Recipe my dear wife taught me
I seldom eat oatmeal. But recently, my wife, Khairon, encouraged me to take oats regularly, saying it is good for health as she has read about it. So, I decided to take oatmeal, and requested my wife to teach me how to prepare it.
There are many benefits for eating oats. One of the most important one is that eating oatmeal can lower your cholesterol, especially your LDL or “bad” cholesterol. If you have been diagnosed with high cholesterol, consider adding oatmeal to your menu very regularly, better still every other day and even every day. Health-care institutions place oatmeal as one of the top five foods that can lower your cholesterol.
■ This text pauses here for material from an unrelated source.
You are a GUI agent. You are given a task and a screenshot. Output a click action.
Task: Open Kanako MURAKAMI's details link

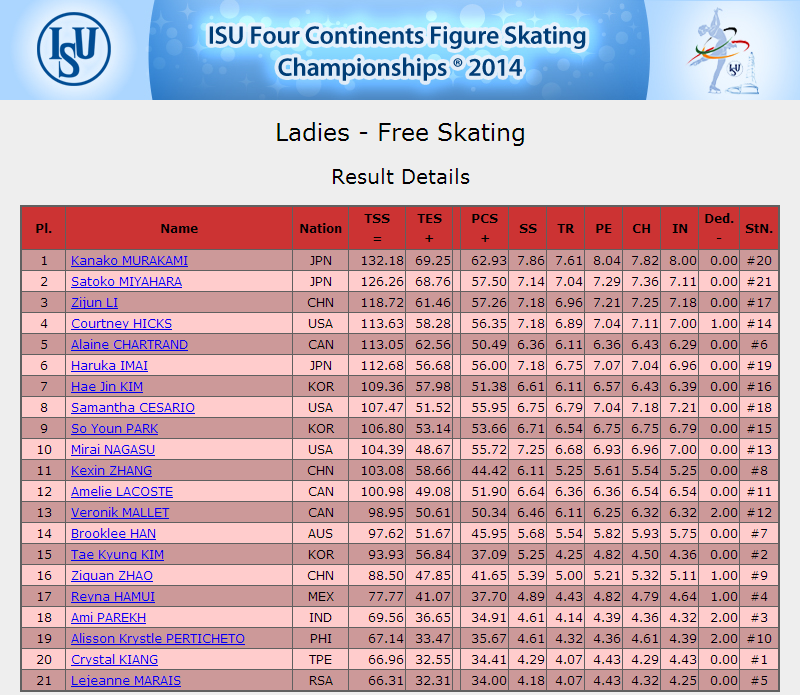click(129, 260)
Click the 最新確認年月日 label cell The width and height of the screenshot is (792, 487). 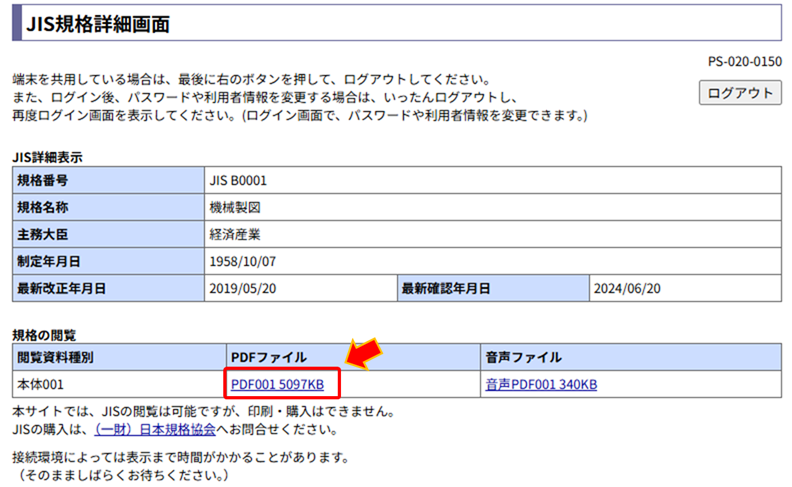446,289
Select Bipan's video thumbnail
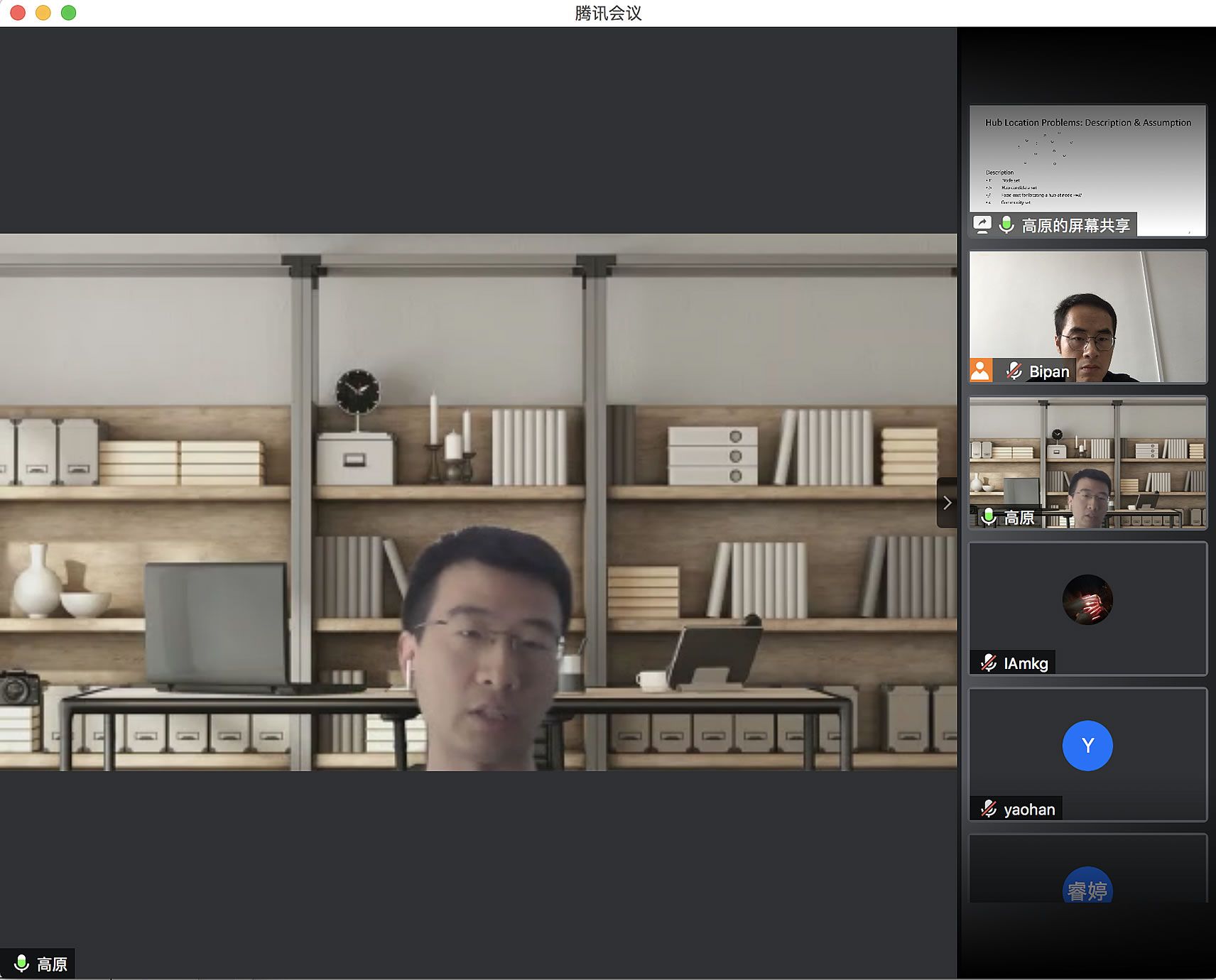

A week ago, my wife taught me step by step how to prepare it. Here are the steps for one person’s serving:
• Pour two mugs of water in a pot
(One mug if you like it thick)
• Add three tablespoon of oats
• Add one or half tablespoon of sugar
• Add one teaspoon of honey
• Add half mug of milk
• Add a pinch of cinnamon
• Boil the mixture and stir well for 4-5 minutes.
Serve it in a flat bowl with some raisins sprinkled on the cooked oatmeal.
(If you like, sprinkle a table-spoon of chilli-powder or or 2 or 3 sliced chilli-padi over the bowl of oatmeal. Eh! Can put chilli, meh? Joking lah! Definitely cannot lah!)
But as a flavour booster, you can sprinkle over the cooked oatmeal not only raisins but also crushed/chopped nuts like cashew nut, hazel nut, walnut or almonds and thinly sliced/chopped fruit like apple, oranges, dried apricots, bananas or dates.)
It’s simply heavenly. Try it, and enjoy.